The problem is not a threat of meltdown. Chernobyl’s reactor was an inferior design, and its safety features were deliberately compromised. All the studies of the aftermath of Three Mile Island have failed to support any claims of negative health effects from that accident.
Nuclear power plants produce radioactive waste. That’s the problem. The waste is hazardous for centuries and millenia. The political aspect of the waste problem has been an impediment to developing more nuclear plants in the U.S. since the 70s. In 1987, Congress decided to bury our nuclear waste, but activists have successfully blocked development of the Yucca Mountain storage site. In 2009, the Failed Obama Administration™ declared the site “not an option”, but Congress sustained funding anyway.

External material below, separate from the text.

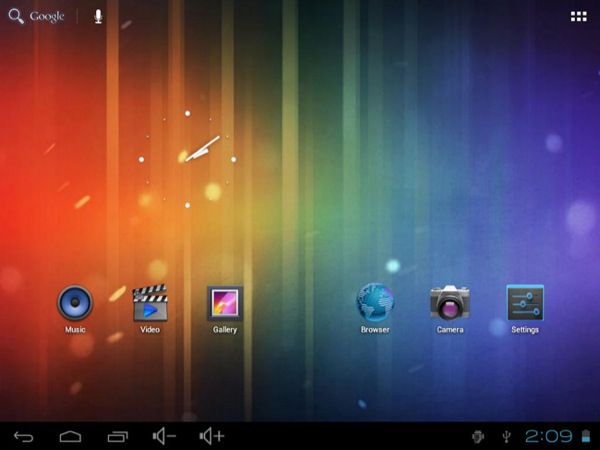Open the all apps grid drawer

[x=579, y=16]

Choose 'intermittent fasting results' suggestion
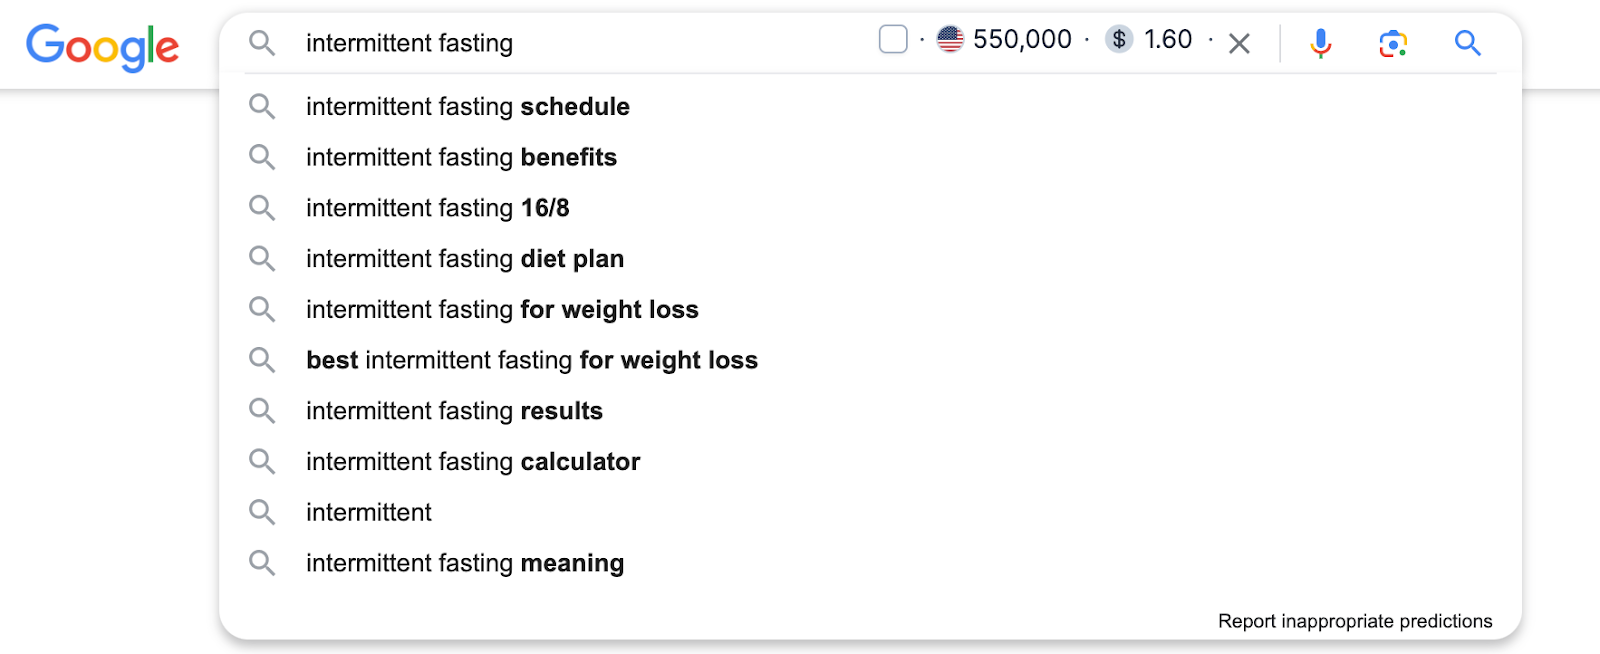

France has demonstrated that technology offers a solution where there is political will. Spent nuclear fuel can be reprocessed into usable fuel. The New York Times ran last year ran a story about spent-fuel reprocessing:
Some U.S. nuclear experts, such as Bill Magwood IV, a physicist who directed nuclear programs in the Department of Energy for both the Clinton and Bush administrations, think there is much to learn from the French. In a recent paper, Magwood likened the U.S. process to "pulling a log out of the fireplace just because the bark has burned off." More than 90 percent of the energy in spent nuclear fuel remains available for reprocessing, while only 3 to 4 percent is "useless waste," he explained.
The volume of waste requiring burial can be reduced by 80% through reprocessing. The true waste—the byproducts of reprocessing—are cast into glass rods, expected to be stable for the centuries it takes for the radiation hazard to decay.
The French solution is for hire to other nations, too:
Japan, Germany, Switzerland, the Netherlands, Belgium and Italy have shipped their wastes for reprocessing here in the past or are currently doing so. Eventually, after the residue from their wastes cools down, they will get it back for disposal.
In context of clean energy, nuclear power faces a political problem, not a technological one. In other contexts, nuclear does represent risks distinct from other energy sources. Mainly, there is the risk that terrorists could get hold of waste in transit to make a dirty bomb (not an atomic bomb with a mushroom cloud, but a regular explosion that spreads radioactive material over a wide area). The risk of losing plutonium is why Presdient Ford shut down commercial reprocessing in the U.S. in 1976.
There are also localized environmental problems that come with any fuel-consuming powerplant. Nearby rivers are often used as a source of cooling water. The waste heat messes with fish and plants. But this happens with coal, and nuclear doesn’t emit mercury that poisons the fish.
No energy source is perfectly clean. There are always inefficiencies and externalities. President Obama seems to be contradicting himself by calling for more nuclear power only a few months after dismissing the only U.S. waste storage site. The only path forward id to emulate the French—something to make Barry’s critics chuckle—and turn our nuclear waste into nuclear fuel.